Name: Kaitlynne Lowe
Hometown: Bowmanville, Ontario
Program: Double Major in English and History, Minor in Theater
Nominated for: Vice President (Internal)
Relevant Experience: VPI and now President of the Arts and Social Sciences Society, two years on the Review Committee, one year on the Grant Committee, Chair of the DSU Executive Review Committee, Vice President of Campus Relations for the Women’s Fraternity Alpha Gamma Delta, member of the Halifax Greek Council, Classics Society, and the History Society.
Dalhousie Gazette: Why are you running for this position?
Kaitlynne Lowe: I’ve always had a deep passion for society, community, diversity, and I feel there are many ways the student experience can be enhanced by improving and developing services and resources. This will allow students to put on different programs and events to cater to students across campus. Societies are invaluable tools that have definitely been underutilized in their ability to communicate with students. I want to create a system where societies feel like they can maximize their opportunities to contribute to the student experience.
DG: How would you communicate with student societies?
KL: I would like to see a more structured communication procedure that includes updates on the DSU and other committees. This could be through calendars, newsletters or any other form. I feel that this type of communication has been underutilized this year, even though it is the best way for students to know what is going on. There needs to be an increase in the amount of communication the DSU has with social media. The DSU should be a network to reach out to other societies, no matter how big or small. The DSU website should also become a more relevant and better source of information. There also needs to be more communication with Carleton and Sexton Campuses. This would come from my involvement with the Sexton Advisory Committee, as well as working with the societies that are stationed on these campuses.

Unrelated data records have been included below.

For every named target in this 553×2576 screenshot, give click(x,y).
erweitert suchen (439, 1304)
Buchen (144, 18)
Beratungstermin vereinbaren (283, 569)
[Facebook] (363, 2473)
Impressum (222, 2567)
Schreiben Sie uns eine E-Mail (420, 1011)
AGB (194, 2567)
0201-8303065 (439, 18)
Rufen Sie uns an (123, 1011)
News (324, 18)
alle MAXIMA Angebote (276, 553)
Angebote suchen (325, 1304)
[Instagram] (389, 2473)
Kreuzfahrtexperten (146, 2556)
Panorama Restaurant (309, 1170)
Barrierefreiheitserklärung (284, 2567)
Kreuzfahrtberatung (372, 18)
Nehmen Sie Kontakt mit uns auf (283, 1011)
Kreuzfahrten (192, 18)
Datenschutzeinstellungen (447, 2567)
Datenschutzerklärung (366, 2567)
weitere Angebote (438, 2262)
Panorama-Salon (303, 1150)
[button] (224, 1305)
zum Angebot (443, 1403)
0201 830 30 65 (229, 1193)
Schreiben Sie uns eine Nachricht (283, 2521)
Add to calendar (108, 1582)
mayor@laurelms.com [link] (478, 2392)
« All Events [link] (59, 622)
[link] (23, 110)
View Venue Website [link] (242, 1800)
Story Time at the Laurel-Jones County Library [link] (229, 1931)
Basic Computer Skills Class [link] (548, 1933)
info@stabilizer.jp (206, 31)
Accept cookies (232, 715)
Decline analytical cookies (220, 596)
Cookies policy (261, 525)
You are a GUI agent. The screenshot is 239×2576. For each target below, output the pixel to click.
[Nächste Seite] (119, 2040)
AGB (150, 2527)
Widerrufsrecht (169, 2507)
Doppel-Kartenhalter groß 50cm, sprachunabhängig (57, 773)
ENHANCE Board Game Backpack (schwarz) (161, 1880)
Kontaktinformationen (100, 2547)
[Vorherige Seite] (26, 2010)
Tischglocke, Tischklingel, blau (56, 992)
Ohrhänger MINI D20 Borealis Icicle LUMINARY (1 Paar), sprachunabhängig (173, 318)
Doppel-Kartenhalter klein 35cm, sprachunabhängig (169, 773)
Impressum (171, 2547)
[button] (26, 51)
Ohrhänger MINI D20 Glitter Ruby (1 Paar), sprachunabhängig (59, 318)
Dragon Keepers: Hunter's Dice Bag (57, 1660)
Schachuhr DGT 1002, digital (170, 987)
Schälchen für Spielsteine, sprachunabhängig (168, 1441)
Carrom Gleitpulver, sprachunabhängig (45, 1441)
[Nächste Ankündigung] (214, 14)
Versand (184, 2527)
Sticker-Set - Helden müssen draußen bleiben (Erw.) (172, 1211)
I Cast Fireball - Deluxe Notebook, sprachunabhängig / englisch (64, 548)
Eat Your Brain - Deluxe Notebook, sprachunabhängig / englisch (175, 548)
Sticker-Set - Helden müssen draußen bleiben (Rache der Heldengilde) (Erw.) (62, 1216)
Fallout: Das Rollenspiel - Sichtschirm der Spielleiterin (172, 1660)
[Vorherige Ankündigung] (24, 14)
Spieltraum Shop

DG: What would you improve from this year’s communications with students?
KL: I think the biggest problem with this year’s communications with students was having things like minutes and reports not being posted quickly. We need to have constant updates. We need to see the importance of small-scale information and need to be communicating everything that happens in the DSU. I would also like to see more executives on the Carleton and Sexton Campuses, using resources there for those societies, and having more events on these campuses – services and resources need to be available here too.
DG: How Twitter-savvy are you?
KL: Less Twitter-savvy than Facebook-savvy, but I’m working on it. I do a lot of social media communications for Greek Council and as VP of Campus Relations. There is always something new to learn. This year I’ve begun responding to Twitter questions during the Dal Gazette livetweets of DSU meetings, and DASSS has begun livetweeting their meetings as well.
DG: Do you follow the DSU on Twitter?
KL: Yes. I follow the DSU, @DalGazette and @DalPres, along with many other societies that have Twitter accounts. I think that social media is a very important tool for student organizations.
DG: What do you think about the fact that you are running uncontested?
KL: It means that I can approach the campaign differently. It allows me to tell people what I have to say, but also to respond to their feedback and begin building concrete relationships with student groups and organizations. I can use this time to build a working relationship and make a real plan for next year. It’s more of a collaborative approach. I am still worried that people will vote no.
DG: How do you think Jennifer Nowoselski, current VPI, performed this year?
KL: I worked with Jennifer a lot and even had to evaluate her as Chair of the DSU Executive Review Committee. I was really impressed with her work with Type I societies, especially in terms of the SUB renovations. She really took the time to consult with most everyone who was involved. However, she was overwhelmed by the amount of administrative work and didn’t have time to do the projects that she wanted to. She did a great job at getting societies to collaborate through forums and town halls and helped to combine the student and community experience. I admire her activism and how she incorporated students and societies into that activism.
This interview has been edited for clarity and brevity.